A strong credit score can provide several advantages when applying for a mortgage but don't panic if you discover that your credit score isn't stellar. Your credit score could improve over time if you put effort into it and practise wise money management.

Make sure your bills are paid on-time

One of the most important criteria in calculating your credit score is making your monthly payments on time. To guarantee that you never forget a due date, set up reminders or automated payments. Paying your bills on time consistently shows that you have good money management skills and can raise your credit score.

Reduce your credit card debt

Your credit score may suffer if you have high credit card balances compared to your credit limit. Maintain a credit utilisation rate (the percentage of your credit limit you are using) of no more than 30% if possible. If this is a problem for you, talk to your bank or read our article on creating and sticking to a budget.

Limit the number of new accounts you open.

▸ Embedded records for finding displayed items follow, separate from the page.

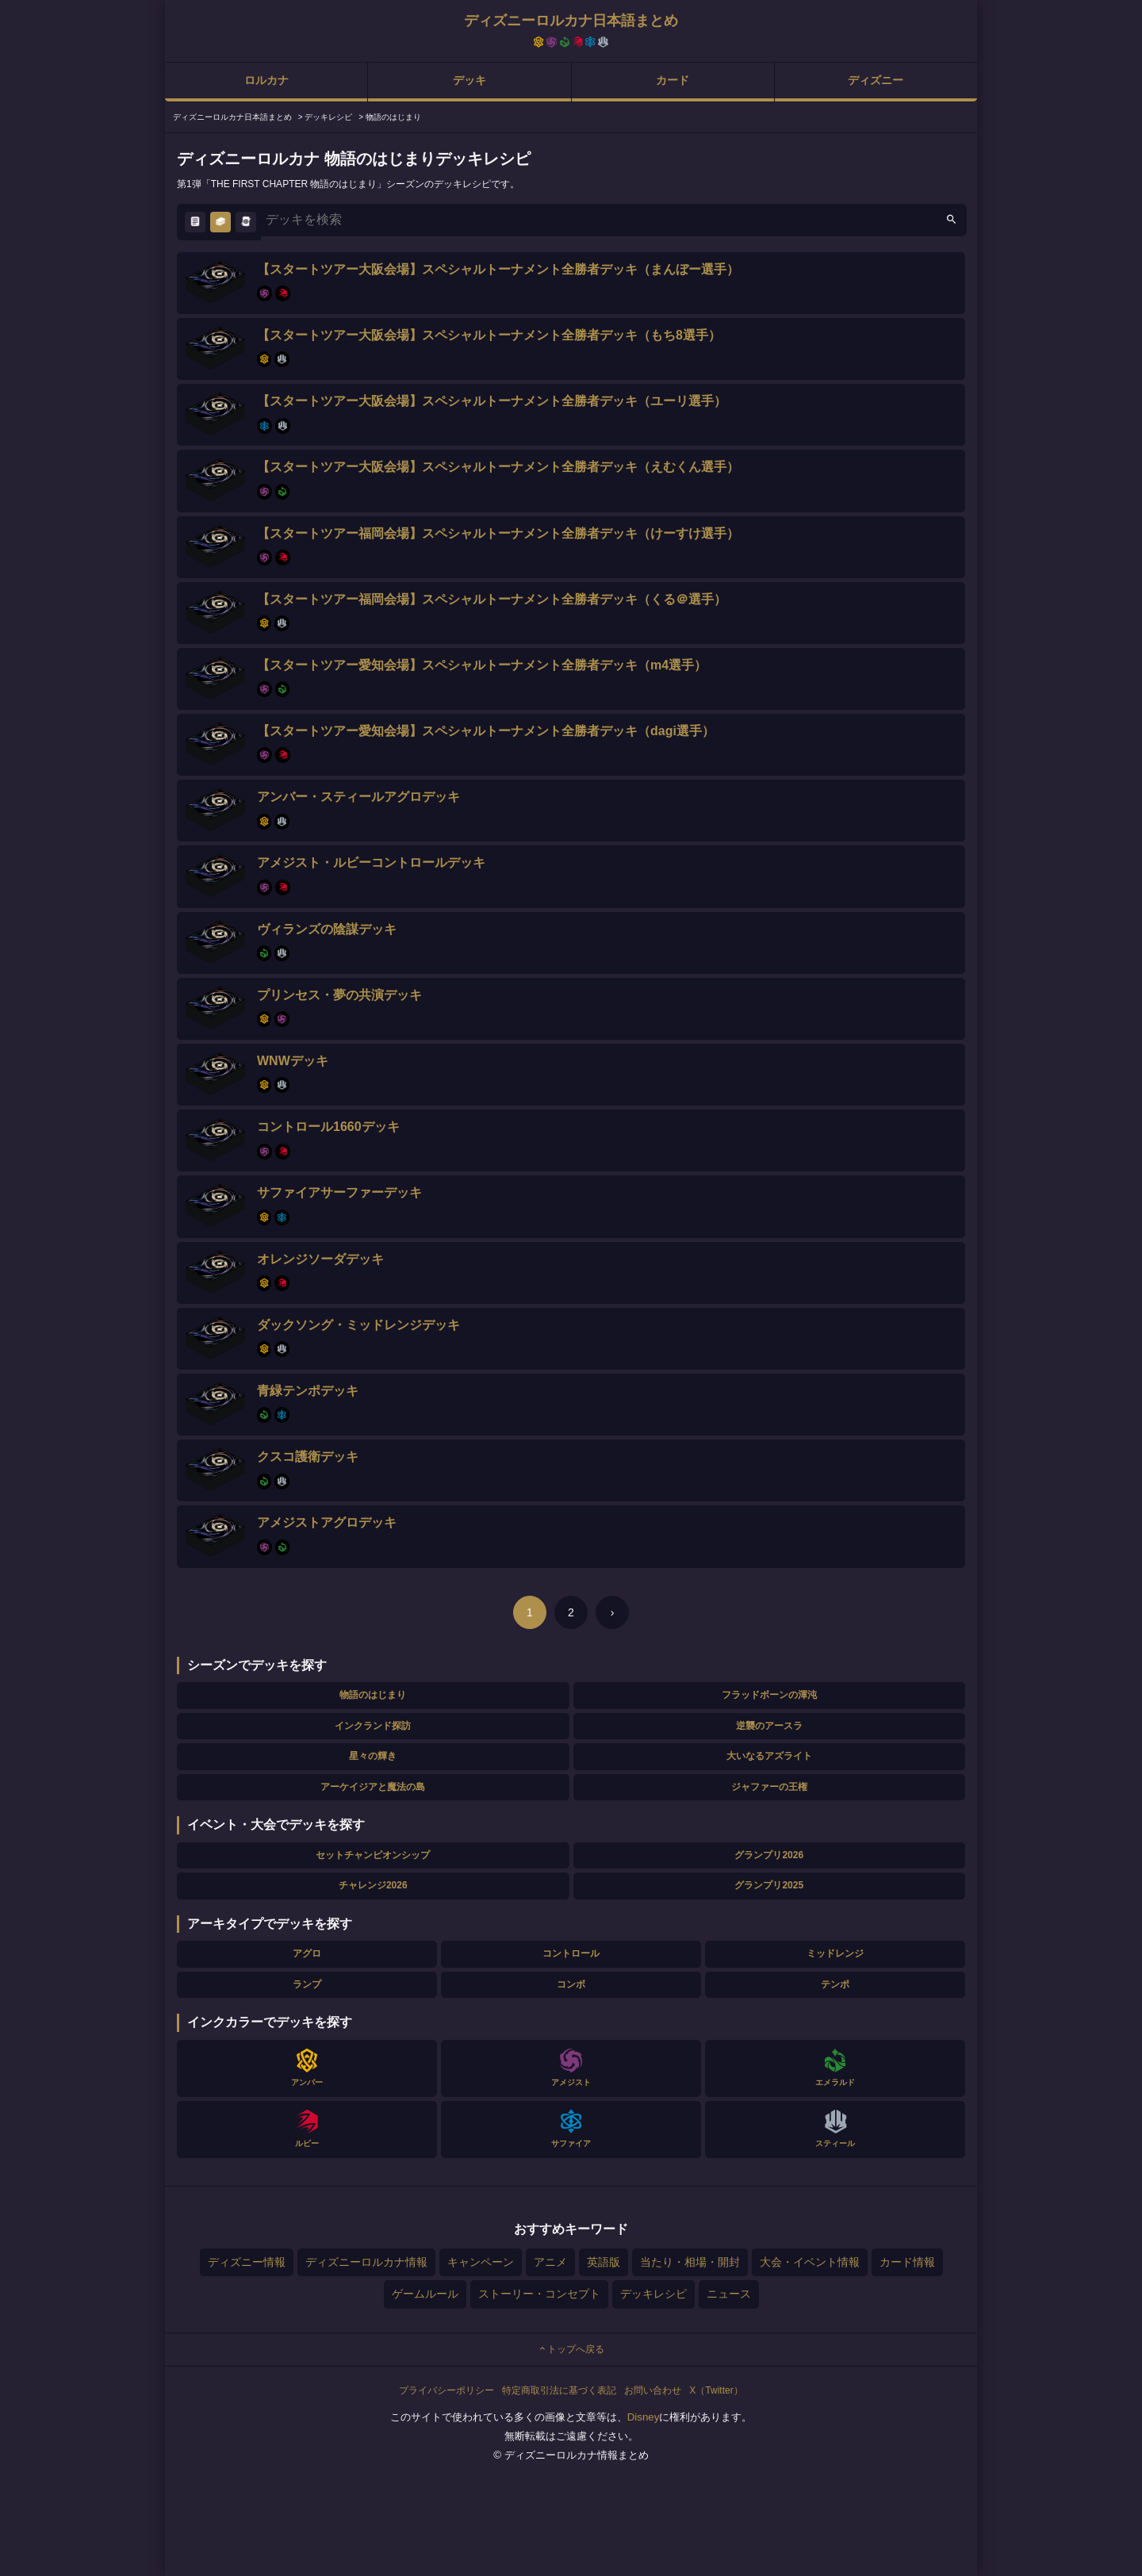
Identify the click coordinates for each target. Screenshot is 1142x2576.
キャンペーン (480, 2262)
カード (672, 80)
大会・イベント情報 (810, 2262)
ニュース (729, 2293)
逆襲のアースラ (769, 1725)
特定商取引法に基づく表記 (559, 2390)
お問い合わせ (652, 2390)
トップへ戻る (571, 2349)
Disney (643, 2417)
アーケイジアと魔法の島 (372, 1786)
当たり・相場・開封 (690, 2262)
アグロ (307, 1953)
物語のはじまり (372, 1694)
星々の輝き (373, 1755)
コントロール (571, 1953)
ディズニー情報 (247, 2262)
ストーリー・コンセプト (539, 2293)
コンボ (571, 1984)
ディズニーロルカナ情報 (366, 2262)
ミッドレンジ (835, 1953)
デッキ (469, 80)
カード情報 (907, 2262)
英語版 (603, 2262)
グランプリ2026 (768, 1855)
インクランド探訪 (373, 1725)
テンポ (835, 1984)
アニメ (550, 2262)
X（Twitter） (715, 2390)
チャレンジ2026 (373, 1885)
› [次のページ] (613, 1612)
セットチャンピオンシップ (373, 1855)
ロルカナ (266, 80)
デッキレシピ (653, 2293)
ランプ (307, 1984)
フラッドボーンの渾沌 (769, 1694)
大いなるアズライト (769, 1755)
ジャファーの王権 (769, 1786)
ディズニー (875, 80)
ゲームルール (425, 2293)
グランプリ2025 (768, 1885)
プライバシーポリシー (446, 2390)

A hard check is made on your credit report each time you apply for a new credit card or loan. A rapid increase in queries may harm your score. 

Pay off debts

Work on paying off any debts you may have as soon as you can. If necessary, negotiate with creditors to establish payment agreements. Your credit report will be improved if you pay off past due obligations.

Leave open old accounts

Your credit score is influenced by the duration of your credit history. Your credit history will be shortened if you close older accounts, which can lower your total score. To keep a good credit history, keep older, well-managed accounts open.

Your credit rating

Be patient and persistent in your efforts to make positive changes since improving your credit score requires time and discipline. At the end of the day, by taking proactive steps and using the advice provided here, you can control your own financial path.